▶

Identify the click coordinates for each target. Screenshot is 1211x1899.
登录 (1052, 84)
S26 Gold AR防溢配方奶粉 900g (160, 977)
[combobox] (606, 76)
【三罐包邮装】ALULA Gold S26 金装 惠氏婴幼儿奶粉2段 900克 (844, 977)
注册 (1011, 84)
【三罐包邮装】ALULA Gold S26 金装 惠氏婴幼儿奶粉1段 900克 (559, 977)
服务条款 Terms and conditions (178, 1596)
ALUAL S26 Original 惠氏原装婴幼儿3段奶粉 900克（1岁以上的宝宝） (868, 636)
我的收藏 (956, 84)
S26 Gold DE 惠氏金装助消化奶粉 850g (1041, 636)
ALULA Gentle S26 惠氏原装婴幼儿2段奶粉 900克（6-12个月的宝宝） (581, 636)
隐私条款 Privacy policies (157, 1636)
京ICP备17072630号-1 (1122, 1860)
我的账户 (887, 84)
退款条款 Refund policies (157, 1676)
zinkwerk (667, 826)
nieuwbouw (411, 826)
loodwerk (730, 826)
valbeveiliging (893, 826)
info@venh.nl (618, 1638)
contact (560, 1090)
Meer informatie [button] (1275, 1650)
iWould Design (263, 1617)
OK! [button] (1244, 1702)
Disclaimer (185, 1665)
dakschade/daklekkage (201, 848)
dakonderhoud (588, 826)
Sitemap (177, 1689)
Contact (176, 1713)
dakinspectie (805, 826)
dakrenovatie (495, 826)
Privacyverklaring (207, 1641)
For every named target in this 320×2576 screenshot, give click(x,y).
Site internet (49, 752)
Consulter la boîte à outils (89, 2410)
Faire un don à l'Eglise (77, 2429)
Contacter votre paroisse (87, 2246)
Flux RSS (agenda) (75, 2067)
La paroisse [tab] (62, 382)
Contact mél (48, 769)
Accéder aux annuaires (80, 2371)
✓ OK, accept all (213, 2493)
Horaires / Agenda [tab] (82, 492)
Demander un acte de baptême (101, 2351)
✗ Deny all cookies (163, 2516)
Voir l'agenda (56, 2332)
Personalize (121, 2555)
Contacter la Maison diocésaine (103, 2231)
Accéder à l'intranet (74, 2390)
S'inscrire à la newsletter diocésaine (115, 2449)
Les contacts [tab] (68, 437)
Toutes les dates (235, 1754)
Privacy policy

◀

Istruzioni: Elenca ogni riga delle voci qui sopra che contiene la stringa "click", tenendo conto della differenza tra maiuscole e minuscole.

Risultato:
Identify the click coordinates for each target. Screenshot is 1211x1899.
For every named target in this 320×2576 screenshot, give click(x,y).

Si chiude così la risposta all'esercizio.